[EXTRACT]
-- START --
All weakly-supervised algorithms accept constraints in similar formats:

Pair Constraints

# 3D array format: pairs contain actual data points
pairs_3d = np.array([
    [[1.0, 2.0], [1.1, 2.1]],  # Similar pair
    [[1.0, 2.0], [5.0, 6.0]]   # Dissimilar pair  
])
y = [1, -1]  # 1 for similar, -1 for dissimilar

# 2D array format: pairs contain indices (requires preprocessor)
pairs_2d = np.array([[0, 1], [0, 5]])  # Indices into dataset
y = [1, -1]

Working with Preprocessors

When using index-based constraints, set up a preprocessor:

from metric_learn import ITML
import numpy as np

# Your dataset
X = np.random.randn(100, 5)
-- END --
[SOURCE EXCERPT]
-- START --
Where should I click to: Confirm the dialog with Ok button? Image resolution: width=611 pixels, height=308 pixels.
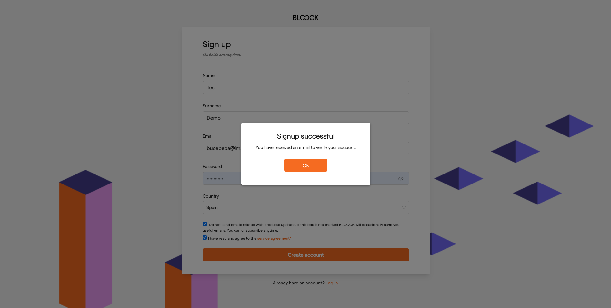click(306, 165)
-- END --
[GOAL OF THE EXERCISE] Return the excerpt on constraint formats for weakly-supervised algorithms in full, character for character. The material plays no part in this work.

[WORKED ANSWER]
All weakly-supervised algorithms accept constraints in similar formats:

Pair Constraints

# 3D array format: pairs contain actual data points
pairs_3d = np.array([
    [[1.0, 2.0], [1.1, 2.1]],  # Similar pair
    [[1.0, 2.0], [5.0, 6.0]]   # Dissimilar pair  
])
y = [1, -1]  # 1 for similar, -1 for dissimilar

# 2D array format: pairs contain indices (requires preprocessor)
pairs_2d = np.array([[0, 1], [0, 5]])  # Indices into dataset
y = [1, -1]

Working with Preprocessors

When using index-based constraints, set up a preprocessor:

from metric_learn import ITML
import numpy as np

# Your dataset
X = np.random.randn(100, 5)